> _What is required_: Copy out every item below, line for line, with no changes.

> _Dataset rows_:
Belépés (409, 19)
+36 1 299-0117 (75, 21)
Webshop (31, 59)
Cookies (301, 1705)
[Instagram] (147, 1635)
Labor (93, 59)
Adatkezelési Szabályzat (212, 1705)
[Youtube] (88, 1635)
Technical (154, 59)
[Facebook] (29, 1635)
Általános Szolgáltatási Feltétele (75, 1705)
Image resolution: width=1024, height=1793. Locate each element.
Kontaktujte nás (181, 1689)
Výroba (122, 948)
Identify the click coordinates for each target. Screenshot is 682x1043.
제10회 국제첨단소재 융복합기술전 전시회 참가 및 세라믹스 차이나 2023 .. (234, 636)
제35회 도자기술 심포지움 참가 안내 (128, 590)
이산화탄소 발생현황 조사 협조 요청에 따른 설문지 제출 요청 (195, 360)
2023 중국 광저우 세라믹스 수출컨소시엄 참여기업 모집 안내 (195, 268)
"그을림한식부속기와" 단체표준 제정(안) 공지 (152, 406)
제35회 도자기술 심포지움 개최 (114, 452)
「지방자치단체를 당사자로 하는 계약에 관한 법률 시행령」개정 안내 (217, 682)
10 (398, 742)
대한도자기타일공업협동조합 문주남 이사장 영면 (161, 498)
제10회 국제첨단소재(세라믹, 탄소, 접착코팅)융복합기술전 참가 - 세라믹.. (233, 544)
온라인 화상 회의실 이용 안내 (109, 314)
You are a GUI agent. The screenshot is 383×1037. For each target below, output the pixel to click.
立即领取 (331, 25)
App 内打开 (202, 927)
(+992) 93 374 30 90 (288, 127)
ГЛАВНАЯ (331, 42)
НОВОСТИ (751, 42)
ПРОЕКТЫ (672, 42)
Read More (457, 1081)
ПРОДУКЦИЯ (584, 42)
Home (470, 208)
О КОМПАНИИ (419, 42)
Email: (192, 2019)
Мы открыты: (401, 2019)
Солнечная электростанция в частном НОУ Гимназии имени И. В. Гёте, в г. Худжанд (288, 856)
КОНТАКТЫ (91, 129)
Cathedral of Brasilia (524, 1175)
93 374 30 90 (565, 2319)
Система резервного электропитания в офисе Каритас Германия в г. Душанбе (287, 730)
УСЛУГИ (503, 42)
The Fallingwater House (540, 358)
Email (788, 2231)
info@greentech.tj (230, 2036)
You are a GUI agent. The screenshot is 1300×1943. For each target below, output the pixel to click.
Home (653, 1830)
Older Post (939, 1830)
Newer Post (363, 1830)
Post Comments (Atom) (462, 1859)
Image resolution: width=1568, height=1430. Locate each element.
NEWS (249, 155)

> _Written answer_:
Belépés (409, 19)
+36 1 299-0117 (75, 21)
Webshop (31, 59)
Cookies (301, 1705)
[Instagram] (147, 1635)
Labor (93, 59)
Adatkezelési Szabályzat (212, 1705)
[Youtube] (88, 1635)
Technical (154, 59)
[Facebook] (29, 1635)
Általános Szolgáltatási Feltétele (75, 1705)
Image resolution: width=1024, height=1793. Locate each element.
Kontaktujte nás (181, 1689)
Výroba (122, 948)
Identify the click coordinates for each target. Screenshot is 682x1043.
제10회 국제첨단소재 융복합기술전 전시회 참가 및 세라믹스 차이나 2023 .. (234, 636)
제35회 도자기술 심포지움 참가 안내 (128, 590)
이산화탄소 발생현황 조사 협조 요청에 따른 설문지 제출 요청 (195, 360)
2023 중국 광저우 세라믹스 수출컨소시엄 참여기업 모집 안내 (195, 268)
"그을림한식부속기와" 단체표준 제정(안) 공지 (152, 406)
제35회 도자기술 심포지움 개최 (114, 452)
「지방자치단체를 당사자로 하는 계약에 관한 법률 시행령」개정 안내 (217, 682)
10 (398, 742)
대한도자기타일공업협동조합 문주남 이사장 영면 (161, 498)
제10회 국제첨단소재(세라믹, 탄소, 접착코팅)융복합기술전 참가 - 세라믹.. (233, 544)
온라인 화상 회의실 이용 안내 (109, 314)
You are a GUI agent. The screenshot is 383×1037. For each target below, output the pixel to click.
立即领取 (331, 25)
App 内打开 (202, 927)
(+992) 93 374 30 90 (288, 127)
ГЛАВНАЯ (331, 42)
НОВОСТИ (751, 42)
ПРОЕКТЫ (672, 42)
Read More (457, 1081)
ПРОДУКЦИЯ (584, 42)
Home (470, 208)
О КОМПАНИИ (419, 42)
Email: (192, 2019)
Мы открыты: (401, 2019)
Солнечная электростанция в частном НОУ Гимназии имени И. В. Гёте, в г. Худжанд (288, 856)
КОНТАКТЫ (91, 129)
Cathedral of Brasilia (524, 1175)
93 374 30 90 (565, 2319)
Система резервного электропитания в офисе Каритас Германия в г. Душанбе (287, 730)
УСЛУГИ (503, 42)
The Fallingwater House (540, 358)
Email (788, 2231)
info@greentech.tj (230, 2036)
You are a GUI agent. The screenshot is 1300×1943. For each target below, output the pixel to click.
Home (653, 1830)
Older Post (939, 1830)
Newer Post (363, 1830)
Post Comments (Atom) (462, 1859)
Image resolution: width=1568, height=1430. Locate each element.
NEWS (249, 155)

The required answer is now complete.